Dos conciertos sin precedentes en su carrera
En Madrid, la artista presentó por primera vez en directo su álbum Anela en un show de casi dos horas marcado por una puesta en escena envolvente, con un telón blanco, un piano convertido en órgano celestial y una narrativa visual y musical que transitó entre el electropop, el dramatismo y la intimidad. Aguilera sorprendió con una versión lírica de Antagonista, temas inéditos como Lucero y una cuidada selección de invitados, entre ellos Samuraï, Julieta y Métrika. Momentos especialmente emotivos, como Soledad, dedicada a su abuela, o su interpretación de Como una ola en homenaje a un amigo fallecido, fueron recibidos con gran emoción por el público.

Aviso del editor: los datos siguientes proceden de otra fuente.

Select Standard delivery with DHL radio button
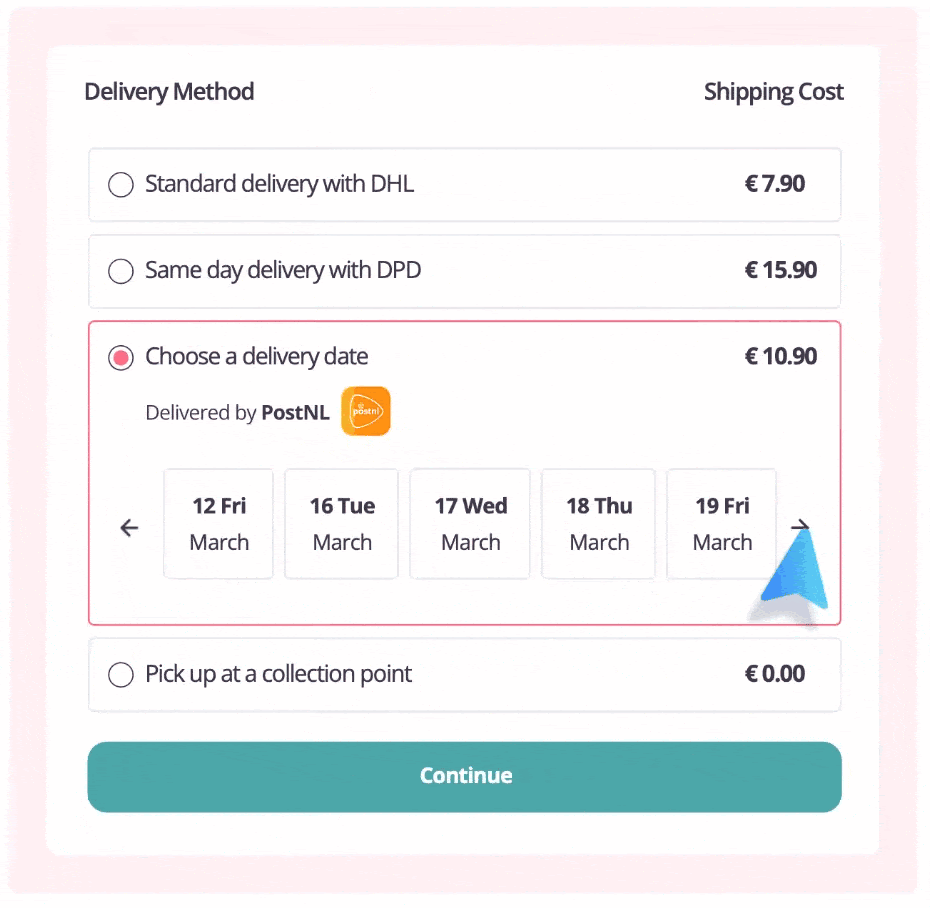The height and width of the screenshot is (908, 930). pyautogui.click(x=121, y=185)
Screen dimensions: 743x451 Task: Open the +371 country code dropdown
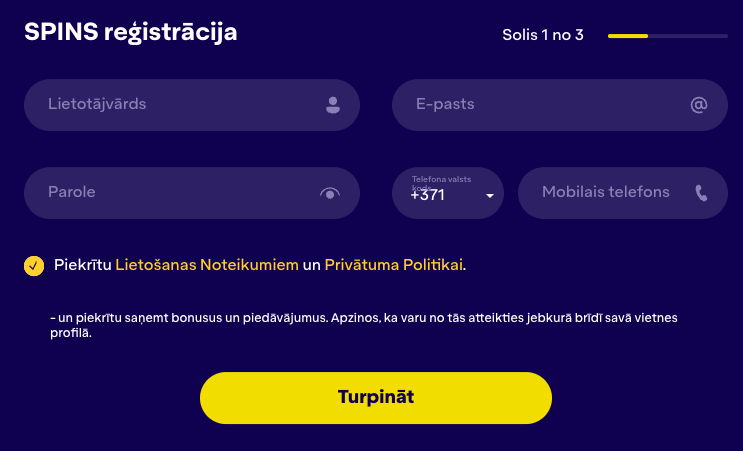447,193
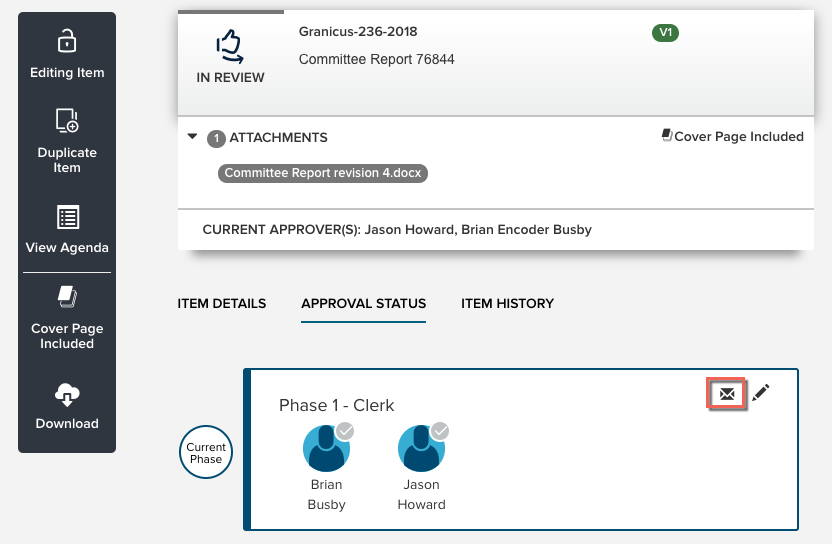Click Jason Howard's avatar
832x544 pixels.
(x=421, y=449)
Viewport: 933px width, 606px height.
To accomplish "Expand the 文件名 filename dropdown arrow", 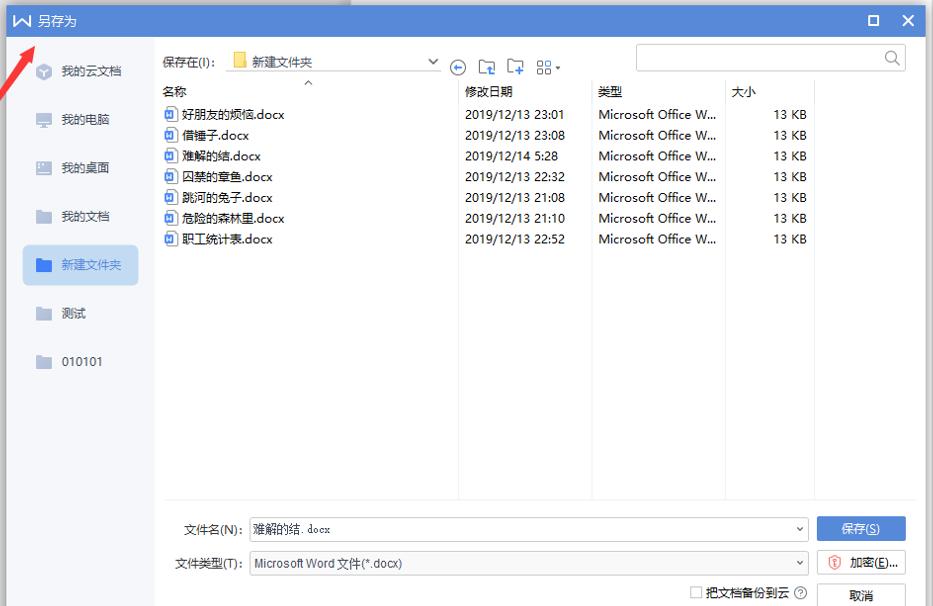I will (x=798, y=529).
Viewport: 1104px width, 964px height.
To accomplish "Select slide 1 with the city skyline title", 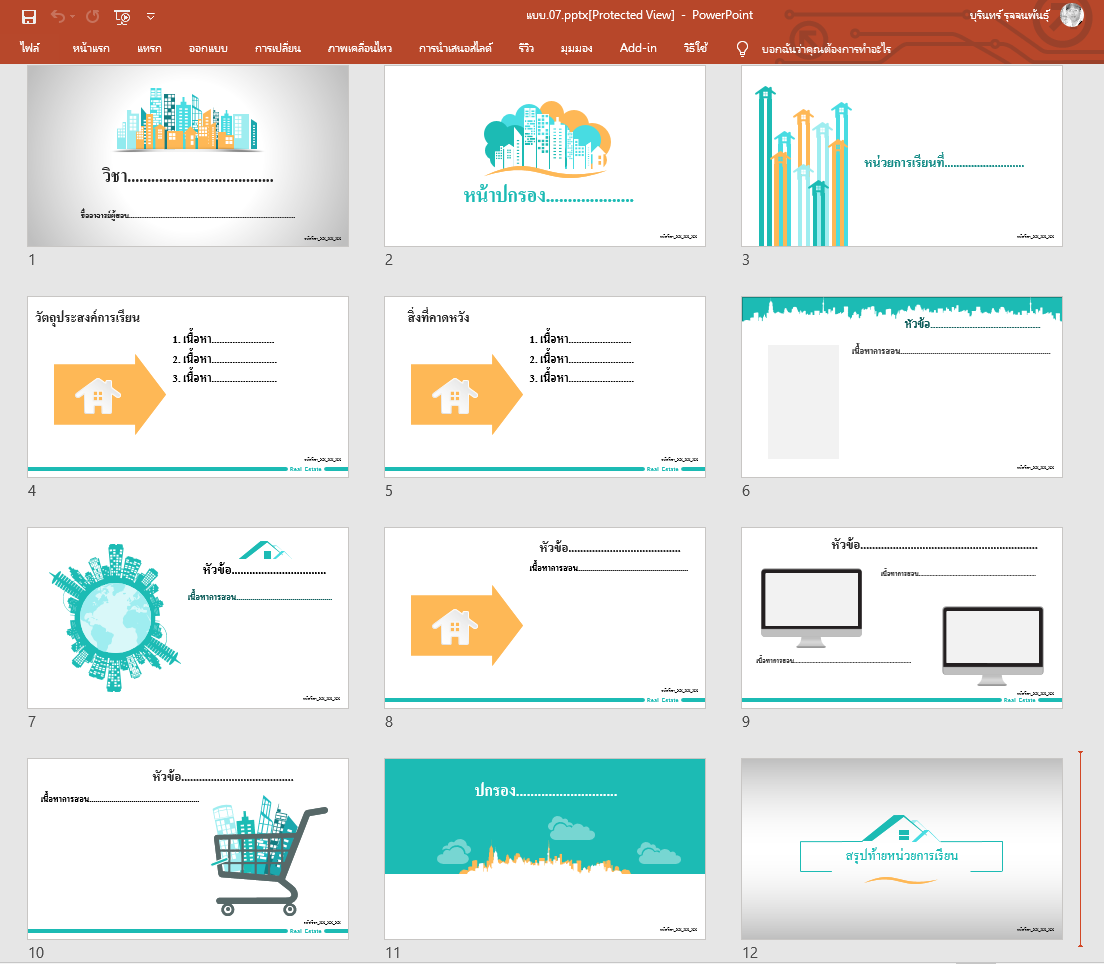I will coord(188,156).
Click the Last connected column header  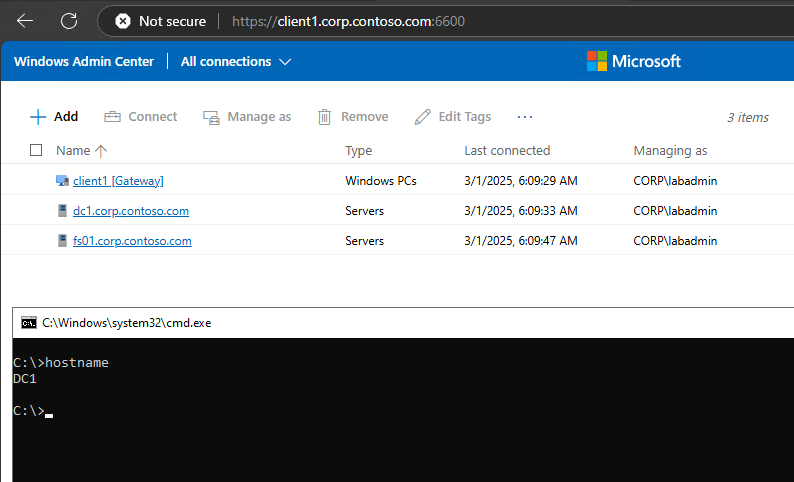click(x=507, y=151)
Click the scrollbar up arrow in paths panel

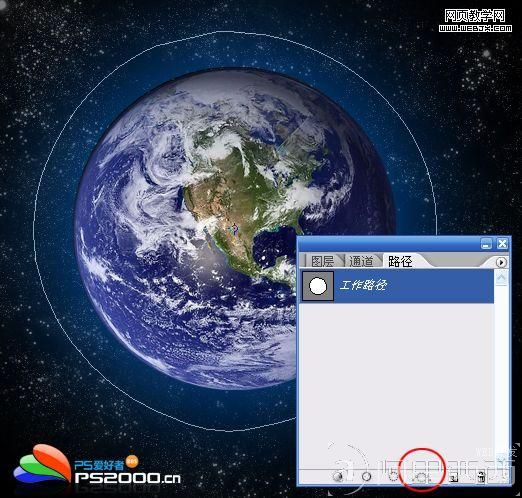tap(501, 278)
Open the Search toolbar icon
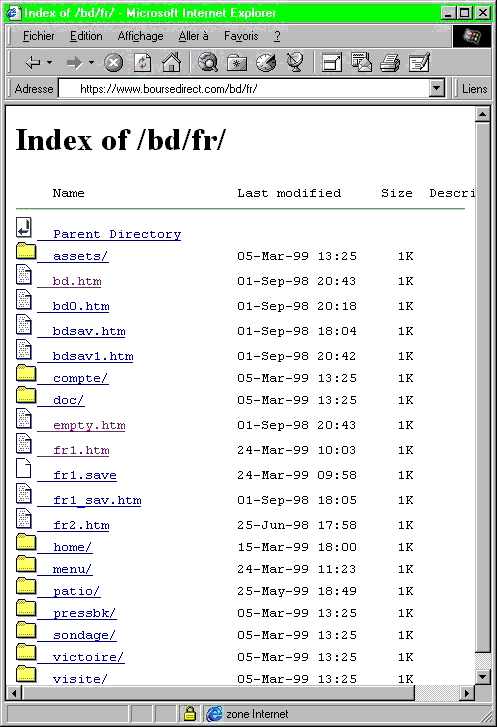This screenshot has width=497, height=727. (208, 62)
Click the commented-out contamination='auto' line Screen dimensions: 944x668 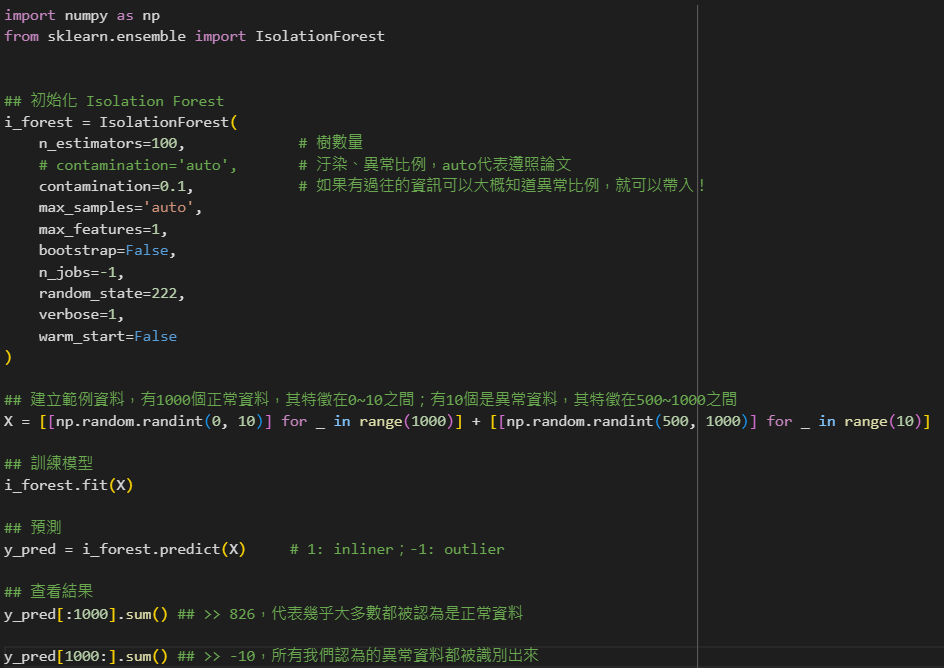pyautogui.click(x=138, y=165)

En el Sant Jordi Club, reafirmó su conexión con Barcelona con un concierto igualmente ambicioso, marcado por una atmósfera casi onírica y una propuesta escénica que combinó instrumentos de cuerda y viento, coreografías delicadas y un enfoque teatral que reforzó el universo de Anela. Su capacidad vocal, su presencia escénica y la coherencia artística del espectáculo consolidaron la sensación de estar ante una artista en plena evolución y con una identidad sonora y visual plenamente definida.

Gracias a la confianza de Last Tour, productora de ambos conciertos, Fluge Audiovisuales se encargó de suministrar el equipamiento de sonorización, iluminación y vídeo, asegurando una producción técnica a la altura del concepto artístico del show. Para la gestión del audio, se utilizaron dos consolas DiGiCo Quantum 338 Pulse tanto en el control deFOH como en monitores, lo que permitió una mezcla detallada y una monitorización precisa para la artista y los músicos, garantizando una experiencia sonora envolvente y de alta calidad para el público en ambos recintos.